Lee Iacocca, The Statue of Liberty’s Gold Flame and Epner makes a tough choice

Lee Iacocca, The Statue of Liberty's Gold Flame and Epner makes a tough choice
Original Flame vs Gold Flame

It was 1982 when President  Ronald Reagan asked Lee Iacocca to raise the money and manage the total restoration of the crumbling Statue of Liberty in New York Harbor. The center piece of the restoration was to restore the torch flame which had not “burned” for decades.

Mr. Iacocca contacted our 75 year-old  plating firm, Epner Technology, to plate the new flame with a thick layer of pure 24Kt. gold.  The old flame, presently on display at the recently opened Statue of Liberty Museum, was made of glass sections and lighted from the inside. It’s replacement was to be fabricated from individual panels of copper hammered into a female die to create individual shapes that, when fitted together, would form the new  flame.  

At night a ring of lights around the base of the flame, would set the gold surface “afire.”


Each panel was approximately four feet by four feet or 16 ft.² of surface area on one side. Mr. Iacocca was relying on Epner Technology’s decades of experience to come up with a specification that would last, “one-hundred years in New York Harbor.”


Because the panels were so large, it was apparent that we would have to purchase and install a dedicated facility of some fifteen tanks with pumps, filters, power supplies, etc to be able to plate the 20 or so individual panels that would be assembled for the flame. The gold-plating tank alone would contain more than a half-million dollars of gold solution.
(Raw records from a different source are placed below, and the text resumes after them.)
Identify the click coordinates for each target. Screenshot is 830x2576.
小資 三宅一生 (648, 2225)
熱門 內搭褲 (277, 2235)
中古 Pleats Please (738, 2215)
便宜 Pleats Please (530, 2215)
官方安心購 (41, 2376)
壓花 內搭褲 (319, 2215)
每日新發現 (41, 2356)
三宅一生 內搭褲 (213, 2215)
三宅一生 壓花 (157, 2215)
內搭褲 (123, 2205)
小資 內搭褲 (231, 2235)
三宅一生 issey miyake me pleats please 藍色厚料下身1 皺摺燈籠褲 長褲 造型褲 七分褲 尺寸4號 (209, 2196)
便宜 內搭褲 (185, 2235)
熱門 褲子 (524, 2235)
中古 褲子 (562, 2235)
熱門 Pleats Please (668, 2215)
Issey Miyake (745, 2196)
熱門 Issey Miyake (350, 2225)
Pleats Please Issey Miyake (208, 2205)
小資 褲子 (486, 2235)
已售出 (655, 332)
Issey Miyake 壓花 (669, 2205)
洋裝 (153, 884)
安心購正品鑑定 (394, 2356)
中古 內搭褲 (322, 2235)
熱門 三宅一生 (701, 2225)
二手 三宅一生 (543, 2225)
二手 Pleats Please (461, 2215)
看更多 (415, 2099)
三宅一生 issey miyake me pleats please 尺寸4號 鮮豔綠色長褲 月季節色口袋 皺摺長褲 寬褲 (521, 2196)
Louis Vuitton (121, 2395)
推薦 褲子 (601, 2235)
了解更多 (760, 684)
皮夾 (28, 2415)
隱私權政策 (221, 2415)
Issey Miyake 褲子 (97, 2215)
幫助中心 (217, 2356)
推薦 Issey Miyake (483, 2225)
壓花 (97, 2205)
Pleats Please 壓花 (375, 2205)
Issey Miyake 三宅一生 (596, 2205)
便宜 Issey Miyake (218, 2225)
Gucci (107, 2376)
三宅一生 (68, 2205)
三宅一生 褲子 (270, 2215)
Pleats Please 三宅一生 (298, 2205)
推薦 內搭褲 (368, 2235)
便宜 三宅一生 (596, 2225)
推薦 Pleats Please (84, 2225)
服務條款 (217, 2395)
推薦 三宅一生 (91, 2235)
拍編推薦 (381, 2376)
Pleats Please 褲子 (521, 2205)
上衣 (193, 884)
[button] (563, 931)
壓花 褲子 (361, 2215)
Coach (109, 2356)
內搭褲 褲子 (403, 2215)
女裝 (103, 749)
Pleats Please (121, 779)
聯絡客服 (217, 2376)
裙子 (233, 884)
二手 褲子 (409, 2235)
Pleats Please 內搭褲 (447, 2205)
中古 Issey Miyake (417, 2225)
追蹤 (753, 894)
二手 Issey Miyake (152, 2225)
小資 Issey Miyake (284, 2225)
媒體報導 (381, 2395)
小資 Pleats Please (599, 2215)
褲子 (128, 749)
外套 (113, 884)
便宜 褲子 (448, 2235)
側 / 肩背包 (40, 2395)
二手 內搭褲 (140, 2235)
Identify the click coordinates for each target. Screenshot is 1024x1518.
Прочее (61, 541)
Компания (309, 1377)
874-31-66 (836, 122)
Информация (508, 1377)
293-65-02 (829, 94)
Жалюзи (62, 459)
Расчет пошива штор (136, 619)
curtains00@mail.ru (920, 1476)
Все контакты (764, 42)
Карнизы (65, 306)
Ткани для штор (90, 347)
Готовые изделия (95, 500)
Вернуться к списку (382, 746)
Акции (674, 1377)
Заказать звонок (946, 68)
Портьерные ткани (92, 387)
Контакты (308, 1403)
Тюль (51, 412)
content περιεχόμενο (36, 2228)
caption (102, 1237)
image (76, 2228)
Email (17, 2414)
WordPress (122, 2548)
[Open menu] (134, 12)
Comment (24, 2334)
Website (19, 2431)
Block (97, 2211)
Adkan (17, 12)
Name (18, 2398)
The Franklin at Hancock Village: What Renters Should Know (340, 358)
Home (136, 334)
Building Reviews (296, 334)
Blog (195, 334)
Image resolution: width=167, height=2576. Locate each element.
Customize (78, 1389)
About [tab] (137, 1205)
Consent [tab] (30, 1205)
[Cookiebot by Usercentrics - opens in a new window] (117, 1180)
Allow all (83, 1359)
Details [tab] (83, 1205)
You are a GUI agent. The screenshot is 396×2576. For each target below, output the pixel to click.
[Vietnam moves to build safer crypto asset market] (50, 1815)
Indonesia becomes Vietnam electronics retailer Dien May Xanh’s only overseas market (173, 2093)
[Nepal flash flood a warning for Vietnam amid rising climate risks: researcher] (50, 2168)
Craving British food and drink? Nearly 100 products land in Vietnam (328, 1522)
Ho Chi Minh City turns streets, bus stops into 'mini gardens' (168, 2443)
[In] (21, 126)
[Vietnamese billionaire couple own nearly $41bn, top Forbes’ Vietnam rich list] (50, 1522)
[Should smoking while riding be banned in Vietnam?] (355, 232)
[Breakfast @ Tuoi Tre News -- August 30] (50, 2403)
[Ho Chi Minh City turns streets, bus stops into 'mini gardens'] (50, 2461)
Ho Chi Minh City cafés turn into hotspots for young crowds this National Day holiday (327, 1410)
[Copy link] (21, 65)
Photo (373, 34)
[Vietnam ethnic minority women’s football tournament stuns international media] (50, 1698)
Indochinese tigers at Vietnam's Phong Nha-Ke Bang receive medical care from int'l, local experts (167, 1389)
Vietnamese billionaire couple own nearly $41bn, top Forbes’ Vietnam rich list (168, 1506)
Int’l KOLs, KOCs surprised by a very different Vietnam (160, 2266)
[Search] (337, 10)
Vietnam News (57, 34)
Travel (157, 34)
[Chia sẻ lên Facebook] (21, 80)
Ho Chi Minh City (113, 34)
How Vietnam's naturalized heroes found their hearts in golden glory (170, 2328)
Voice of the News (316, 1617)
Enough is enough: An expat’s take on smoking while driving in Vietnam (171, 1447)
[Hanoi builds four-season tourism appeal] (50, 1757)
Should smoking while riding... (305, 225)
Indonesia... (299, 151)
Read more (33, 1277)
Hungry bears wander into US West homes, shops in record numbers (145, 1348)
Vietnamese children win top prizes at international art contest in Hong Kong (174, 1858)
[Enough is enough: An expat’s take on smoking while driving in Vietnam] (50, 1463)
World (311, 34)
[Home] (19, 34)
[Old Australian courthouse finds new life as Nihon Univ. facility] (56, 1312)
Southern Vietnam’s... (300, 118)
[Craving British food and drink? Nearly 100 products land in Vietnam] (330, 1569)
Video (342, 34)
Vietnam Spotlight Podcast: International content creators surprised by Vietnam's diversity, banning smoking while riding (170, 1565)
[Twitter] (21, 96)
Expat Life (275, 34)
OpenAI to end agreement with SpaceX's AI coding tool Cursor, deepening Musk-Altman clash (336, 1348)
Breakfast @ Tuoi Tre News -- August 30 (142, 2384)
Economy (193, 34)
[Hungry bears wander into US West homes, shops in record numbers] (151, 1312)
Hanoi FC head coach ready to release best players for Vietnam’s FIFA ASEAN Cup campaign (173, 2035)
But there was a much more serious issue than just the ability to copper, nickel and gold plate these large metal sections.  A phenomenon known as galvanic corrosion would cause the gold plating to self destruct.

When a noble metal such as gold is in contact with a base metal such as copper or nickel, in the presence of an electrolyte such as the moist salt atmosphere of New York Harbor, it will cause the less noble metal to sacrifice itself electro-chemically and in a very short time the gold plating would be peeling off. This self destruction would be accelerated by the fact that the hammering, required to shape each piece, would create an extremely porous and stressed surface making it almost impossible for the plating to seal these defects. All it would take is one pin-hole to begin corrosion process.


And so, we found ourselves faced with an interesting moral dilemma. Do I take the million dollars budgeted for the plating of this project and hope for the best, or do I tell Mr. Iacocca what I knew in my heart was the proper way to get a durable gold on the Statue of Liberty flame?

It was not by electroplating, but rather, the ancient technology of gold-leaf. Because the incredibly thin pieces of gold are not applied against a metal surface but, over varnish, a non conductive inert material, so there is no metal-to-metal galvanic couple, thus no corrosion.

Gold-Leaf  has been used on the domes of buildings and churches for hundreds of years because even salt air has no effect on pure gold.


Mr. Iacocca was grateful for the advice and the education in electro-chemistry. Fittingly, a French company was chosen to supply the gold-leaf to the new flame which has been glowing each night for more than thirty year.